## START TEXT
Waiting in the Darkness

Lonely_bench

 

 For many of us, darkness is little more than a foil for the light; something to be feared, something to be endured, something to be avoided at all costs. And I get that.

Bad news that seems manageable at 2 PM feels catastrophic at 2 AM. A health scare that seems under control at noon feels life-threatening at midnight. And whatever that unassuming shape in the corner was at 10 AM, at 10 PM it has turned into something ominous and perhaps dangerous.

But, in spite of our fears of the dark, the season of Advent offers us the unique gift of waiting in the darkness.  And while at first glance this might seem more like a punishment than a gift, it is actually an invitation into a liminal space of silence, wonder, and awe.  A moment where the manifestation of God’s presence comes to our heightened senses in new ways.

Like many of you, I’m sure, I get well-acquainted with the darkness in winter.  My morning runs start—and sometimes finish—in darkness; and my evening walks with Henry are entirely in the dark.  And I find that I like it that way.  While it is true that in the morning I am waiting for the sun to rise, I also am enjoying the stillness, the lack of traffic, the shining stars, and the faint outline of the occasional deer, or fox in the distance. Sometimes in the morning I even see a shooting star—it always feels like a rare gift when that happens.  None of these things are possible without the darkness, and the Holy Spirit reveals herself in those moments.
## END TEXT
## START EXTRACTED MATERIAL
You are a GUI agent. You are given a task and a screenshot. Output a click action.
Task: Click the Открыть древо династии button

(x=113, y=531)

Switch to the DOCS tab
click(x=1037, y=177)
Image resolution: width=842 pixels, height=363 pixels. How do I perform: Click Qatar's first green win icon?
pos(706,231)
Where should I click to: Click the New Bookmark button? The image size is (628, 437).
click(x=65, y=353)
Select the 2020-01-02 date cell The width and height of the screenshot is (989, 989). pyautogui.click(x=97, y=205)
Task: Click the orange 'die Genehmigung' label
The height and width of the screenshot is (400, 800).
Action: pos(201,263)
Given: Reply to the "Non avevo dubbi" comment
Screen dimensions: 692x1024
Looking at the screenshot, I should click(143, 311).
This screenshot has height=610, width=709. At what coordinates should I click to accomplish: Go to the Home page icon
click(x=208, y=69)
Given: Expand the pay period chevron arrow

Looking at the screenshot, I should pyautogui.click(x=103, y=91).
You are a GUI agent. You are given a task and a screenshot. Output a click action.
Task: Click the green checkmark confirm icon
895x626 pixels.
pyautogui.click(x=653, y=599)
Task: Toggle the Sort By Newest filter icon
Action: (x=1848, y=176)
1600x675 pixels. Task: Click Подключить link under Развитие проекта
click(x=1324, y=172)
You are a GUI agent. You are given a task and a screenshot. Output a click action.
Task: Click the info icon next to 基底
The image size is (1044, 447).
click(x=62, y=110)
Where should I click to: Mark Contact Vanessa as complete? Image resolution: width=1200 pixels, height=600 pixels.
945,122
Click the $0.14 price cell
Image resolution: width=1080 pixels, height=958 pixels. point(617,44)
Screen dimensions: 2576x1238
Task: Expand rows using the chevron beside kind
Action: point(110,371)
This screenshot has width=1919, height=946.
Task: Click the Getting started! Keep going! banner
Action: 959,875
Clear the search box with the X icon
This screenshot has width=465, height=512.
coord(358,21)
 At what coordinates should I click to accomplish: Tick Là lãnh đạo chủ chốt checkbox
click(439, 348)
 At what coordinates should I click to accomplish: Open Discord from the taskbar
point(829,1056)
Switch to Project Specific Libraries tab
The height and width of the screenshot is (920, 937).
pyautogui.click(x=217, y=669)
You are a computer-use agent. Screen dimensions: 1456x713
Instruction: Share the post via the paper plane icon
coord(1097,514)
## END EXTRACTED MATERIAL
WHAT YOU SHOULD DO:
Update the Advent reflection's passage that begins with the words containing "For many of" and ends with "and perhaps dangerous.", putting "devastating" in place of "catastrophic".

EXPECTED ANSWER:
For many of us, darkness is little more than a foil for the light; something to be feared, something to be endured, something to be avoided at all costs. And I get that.

Bad news that seems manageable at 2 PM feels devastating at 2 AM. A health scare that seems under control at noon feels life-threatening at midnight. And whatever that unassuming shape in the corner was at 10 AM, at 10 PM it has turned into something ominous and perhaps dangerous.